_Short task 1_:
In the advice letter, how long has the writer been dating the man?
_Short task 2_:
Rewrite everything in the advice letter from "I know he hasn’t" down to "it is possible.", swapping "dinner" for "lunch".
#### Passage given
I’ve been dating a man for about seven years. We were intimate at the beginning of our relationship, but then he said that “orgasms are highly overrated.”
I found this hurtful and felt rejected. It didn’t change anything.
I know he hasn’t dated anyone else. He calls me on a regular basis, takes me out to dinner, holds my hand, and kisses me good night.
I find this confusing since he’s the one who ended the intimacy.
I’m invited to all his family's events. I’m attracted to him and would like more, yet realistically, he’s never been married nor lived with anyone.
I don’t want to marry again but I’d like to have a boyfriend.
Should I accept him as just a friend, or move on and find someone else?
I’m 62, and it seems that men think they can date younger women. Dating takes effort which I’m not sure I want to give.
Your friend is never going to be your boyfriend. He may be asexual, or bi-sexual, have lost all libido, or developed erectile dysfunction. It seems you haven’t asked.
If you want a sexually active companion, you need to move on. Other women your age have found boyfriends… it is possible.
########
#### Data records
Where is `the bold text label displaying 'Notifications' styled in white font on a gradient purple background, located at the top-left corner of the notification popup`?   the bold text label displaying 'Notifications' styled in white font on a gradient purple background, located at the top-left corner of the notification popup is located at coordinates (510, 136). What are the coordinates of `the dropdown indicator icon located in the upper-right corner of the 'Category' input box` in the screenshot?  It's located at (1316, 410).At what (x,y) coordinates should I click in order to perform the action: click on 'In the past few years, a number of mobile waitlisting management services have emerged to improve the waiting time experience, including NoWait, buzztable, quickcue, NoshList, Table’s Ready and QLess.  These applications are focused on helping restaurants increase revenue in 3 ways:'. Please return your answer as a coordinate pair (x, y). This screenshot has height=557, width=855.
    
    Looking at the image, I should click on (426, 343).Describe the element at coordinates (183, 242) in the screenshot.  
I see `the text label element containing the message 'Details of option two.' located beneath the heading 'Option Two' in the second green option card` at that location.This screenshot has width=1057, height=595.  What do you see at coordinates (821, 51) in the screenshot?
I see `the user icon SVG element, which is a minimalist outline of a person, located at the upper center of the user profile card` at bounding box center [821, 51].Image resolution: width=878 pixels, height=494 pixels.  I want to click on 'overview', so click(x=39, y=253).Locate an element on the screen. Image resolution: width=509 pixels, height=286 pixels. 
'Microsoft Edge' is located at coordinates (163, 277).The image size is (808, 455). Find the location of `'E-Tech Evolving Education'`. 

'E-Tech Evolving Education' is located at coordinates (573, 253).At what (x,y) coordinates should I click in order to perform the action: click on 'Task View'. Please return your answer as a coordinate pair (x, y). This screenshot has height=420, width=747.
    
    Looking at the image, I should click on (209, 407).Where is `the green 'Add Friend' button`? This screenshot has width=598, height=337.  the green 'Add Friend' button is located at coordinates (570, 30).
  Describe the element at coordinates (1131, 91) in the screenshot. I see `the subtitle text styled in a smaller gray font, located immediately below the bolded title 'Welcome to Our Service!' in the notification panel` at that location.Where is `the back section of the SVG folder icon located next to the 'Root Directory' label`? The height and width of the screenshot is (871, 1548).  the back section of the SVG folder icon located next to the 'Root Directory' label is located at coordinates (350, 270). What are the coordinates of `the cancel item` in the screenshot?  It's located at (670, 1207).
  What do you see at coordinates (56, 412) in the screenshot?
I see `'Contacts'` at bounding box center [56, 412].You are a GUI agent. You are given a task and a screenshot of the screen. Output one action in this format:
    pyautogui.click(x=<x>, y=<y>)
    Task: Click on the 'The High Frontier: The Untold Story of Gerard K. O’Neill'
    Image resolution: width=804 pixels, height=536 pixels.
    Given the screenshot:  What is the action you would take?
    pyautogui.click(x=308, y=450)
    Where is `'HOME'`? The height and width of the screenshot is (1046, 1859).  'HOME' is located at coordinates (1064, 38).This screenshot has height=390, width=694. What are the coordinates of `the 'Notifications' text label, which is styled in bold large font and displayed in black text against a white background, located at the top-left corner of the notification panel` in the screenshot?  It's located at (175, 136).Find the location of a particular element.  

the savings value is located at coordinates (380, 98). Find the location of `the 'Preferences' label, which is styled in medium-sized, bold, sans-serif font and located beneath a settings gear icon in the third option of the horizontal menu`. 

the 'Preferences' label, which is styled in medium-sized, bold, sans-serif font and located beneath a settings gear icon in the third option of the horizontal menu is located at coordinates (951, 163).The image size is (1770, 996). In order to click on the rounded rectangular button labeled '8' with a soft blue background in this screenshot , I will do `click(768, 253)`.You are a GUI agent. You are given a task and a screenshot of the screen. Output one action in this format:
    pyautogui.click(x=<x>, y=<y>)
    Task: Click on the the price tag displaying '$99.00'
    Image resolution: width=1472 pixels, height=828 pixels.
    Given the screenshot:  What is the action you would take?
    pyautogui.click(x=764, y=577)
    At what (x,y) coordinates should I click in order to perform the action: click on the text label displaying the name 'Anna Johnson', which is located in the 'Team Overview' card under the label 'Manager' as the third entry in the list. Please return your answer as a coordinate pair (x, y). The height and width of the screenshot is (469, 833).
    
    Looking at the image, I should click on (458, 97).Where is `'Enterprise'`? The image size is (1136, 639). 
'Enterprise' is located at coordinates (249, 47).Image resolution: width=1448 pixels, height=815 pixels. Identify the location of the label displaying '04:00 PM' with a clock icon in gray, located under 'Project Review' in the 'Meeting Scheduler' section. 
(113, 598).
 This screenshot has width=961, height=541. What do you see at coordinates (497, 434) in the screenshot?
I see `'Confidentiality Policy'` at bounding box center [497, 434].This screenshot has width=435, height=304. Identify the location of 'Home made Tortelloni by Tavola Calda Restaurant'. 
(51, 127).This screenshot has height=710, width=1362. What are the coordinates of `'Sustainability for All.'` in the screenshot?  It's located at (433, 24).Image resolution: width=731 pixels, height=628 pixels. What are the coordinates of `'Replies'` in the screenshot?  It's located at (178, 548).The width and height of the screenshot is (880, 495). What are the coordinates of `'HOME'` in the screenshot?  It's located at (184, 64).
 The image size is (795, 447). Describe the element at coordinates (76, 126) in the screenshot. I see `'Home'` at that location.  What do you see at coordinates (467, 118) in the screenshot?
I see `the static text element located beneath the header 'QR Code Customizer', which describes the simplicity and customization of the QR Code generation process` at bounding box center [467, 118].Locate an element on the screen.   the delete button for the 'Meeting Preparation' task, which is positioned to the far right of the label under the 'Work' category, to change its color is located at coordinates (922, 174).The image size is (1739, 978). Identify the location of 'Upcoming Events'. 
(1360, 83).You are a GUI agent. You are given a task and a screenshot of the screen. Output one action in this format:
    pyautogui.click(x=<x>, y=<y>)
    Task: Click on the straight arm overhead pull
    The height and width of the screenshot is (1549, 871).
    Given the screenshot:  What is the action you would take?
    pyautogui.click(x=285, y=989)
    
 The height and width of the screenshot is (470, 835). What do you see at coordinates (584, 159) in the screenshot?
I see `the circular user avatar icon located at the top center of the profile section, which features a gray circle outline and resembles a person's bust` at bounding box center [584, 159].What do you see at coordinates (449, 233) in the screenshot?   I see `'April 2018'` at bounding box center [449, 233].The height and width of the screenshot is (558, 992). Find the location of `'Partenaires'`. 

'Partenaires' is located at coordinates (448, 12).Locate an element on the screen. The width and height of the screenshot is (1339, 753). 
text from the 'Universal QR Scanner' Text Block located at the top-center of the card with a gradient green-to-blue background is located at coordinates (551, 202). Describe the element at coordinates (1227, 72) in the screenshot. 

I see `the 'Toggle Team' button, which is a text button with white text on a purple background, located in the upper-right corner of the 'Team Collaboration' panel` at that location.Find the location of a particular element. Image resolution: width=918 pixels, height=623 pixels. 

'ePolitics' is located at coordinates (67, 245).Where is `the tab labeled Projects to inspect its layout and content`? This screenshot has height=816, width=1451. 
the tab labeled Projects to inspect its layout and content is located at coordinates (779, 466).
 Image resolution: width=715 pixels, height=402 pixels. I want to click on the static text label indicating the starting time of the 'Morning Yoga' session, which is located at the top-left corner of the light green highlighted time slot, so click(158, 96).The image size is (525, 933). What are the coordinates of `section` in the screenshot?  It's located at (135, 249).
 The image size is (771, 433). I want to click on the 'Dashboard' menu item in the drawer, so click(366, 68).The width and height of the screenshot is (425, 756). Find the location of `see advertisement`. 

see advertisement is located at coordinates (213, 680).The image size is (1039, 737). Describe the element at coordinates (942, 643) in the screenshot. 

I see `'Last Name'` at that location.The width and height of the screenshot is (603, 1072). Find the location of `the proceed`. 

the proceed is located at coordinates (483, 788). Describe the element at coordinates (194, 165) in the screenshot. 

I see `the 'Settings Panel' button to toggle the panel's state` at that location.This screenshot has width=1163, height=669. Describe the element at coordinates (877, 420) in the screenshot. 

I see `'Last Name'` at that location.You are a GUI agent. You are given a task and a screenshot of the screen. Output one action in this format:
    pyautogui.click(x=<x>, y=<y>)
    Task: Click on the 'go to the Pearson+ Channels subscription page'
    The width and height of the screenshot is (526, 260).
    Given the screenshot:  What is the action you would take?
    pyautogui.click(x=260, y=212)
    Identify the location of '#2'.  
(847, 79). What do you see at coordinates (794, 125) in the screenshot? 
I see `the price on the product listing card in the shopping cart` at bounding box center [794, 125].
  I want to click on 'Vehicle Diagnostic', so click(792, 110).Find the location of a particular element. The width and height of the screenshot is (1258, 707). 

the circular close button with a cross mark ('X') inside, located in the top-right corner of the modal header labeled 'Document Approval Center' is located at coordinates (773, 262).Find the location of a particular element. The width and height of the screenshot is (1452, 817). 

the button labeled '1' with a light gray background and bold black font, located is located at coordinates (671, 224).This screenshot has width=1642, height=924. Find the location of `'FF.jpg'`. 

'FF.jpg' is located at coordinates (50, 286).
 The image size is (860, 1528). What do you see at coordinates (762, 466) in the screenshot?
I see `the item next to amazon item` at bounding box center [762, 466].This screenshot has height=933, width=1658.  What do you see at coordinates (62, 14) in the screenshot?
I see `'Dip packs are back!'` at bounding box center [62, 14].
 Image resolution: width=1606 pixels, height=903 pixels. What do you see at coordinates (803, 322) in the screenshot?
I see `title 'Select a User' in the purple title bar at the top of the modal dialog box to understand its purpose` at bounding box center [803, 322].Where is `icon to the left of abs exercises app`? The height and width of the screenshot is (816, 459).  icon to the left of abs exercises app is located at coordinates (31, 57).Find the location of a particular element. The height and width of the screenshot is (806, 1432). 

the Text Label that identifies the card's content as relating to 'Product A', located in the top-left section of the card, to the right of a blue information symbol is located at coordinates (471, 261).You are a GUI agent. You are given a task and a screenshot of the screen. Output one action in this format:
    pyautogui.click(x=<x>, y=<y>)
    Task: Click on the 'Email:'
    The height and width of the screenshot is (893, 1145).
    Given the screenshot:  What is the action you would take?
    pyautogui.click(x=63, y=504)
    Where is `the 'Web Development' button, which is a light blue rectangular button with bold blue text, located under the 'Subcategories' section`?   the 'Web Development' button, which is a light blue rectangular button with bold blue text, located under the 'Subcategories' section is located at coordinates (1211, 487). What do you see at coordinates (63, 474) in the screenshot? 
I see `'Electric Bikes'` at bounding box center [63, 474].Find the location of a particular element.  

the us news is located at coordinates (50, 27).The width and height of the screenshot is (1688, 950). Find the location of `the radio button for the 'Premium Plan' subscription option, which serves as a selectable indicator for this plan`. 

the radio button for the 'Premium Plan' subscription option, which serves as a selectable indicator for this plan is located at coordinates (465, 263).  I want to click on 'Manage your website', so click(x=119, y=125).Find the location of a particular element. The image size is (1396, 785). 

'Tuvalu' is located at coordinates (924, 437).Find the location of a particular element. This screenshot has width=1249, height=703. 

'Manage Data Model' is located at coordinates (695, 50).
########
_Expected answer 1_:
About seven years.

_Expected answer 2_:
I know he hasn’t dated anyone else. He calls me on a regular basis, takes me out to lunch, holds my hand, and kisses me good night.
I find this confusing since he’s the one who ended the intimacy.
I’m invited to all his family's events. I’m attracted to him and would like more, yet realistically, he’s never been married nor lived with anyone.
I don’t want to marry again but I’d like to have a boyfriend.
Should I accept him as just a friend, or move on and find someone else?
I’m 62, and it seems that men think they can date younger women. Dating takes effort which I’m not sure I want to give.
Your friend is never going to be your boyfriend. He may be asexual, or bi-sexual, have lost all libido, or developed erectile dysfunction. It seems you haven’t asked.
If you want a sexually active companion, you need to move on. Other women your age have found boyfriends… it is possible.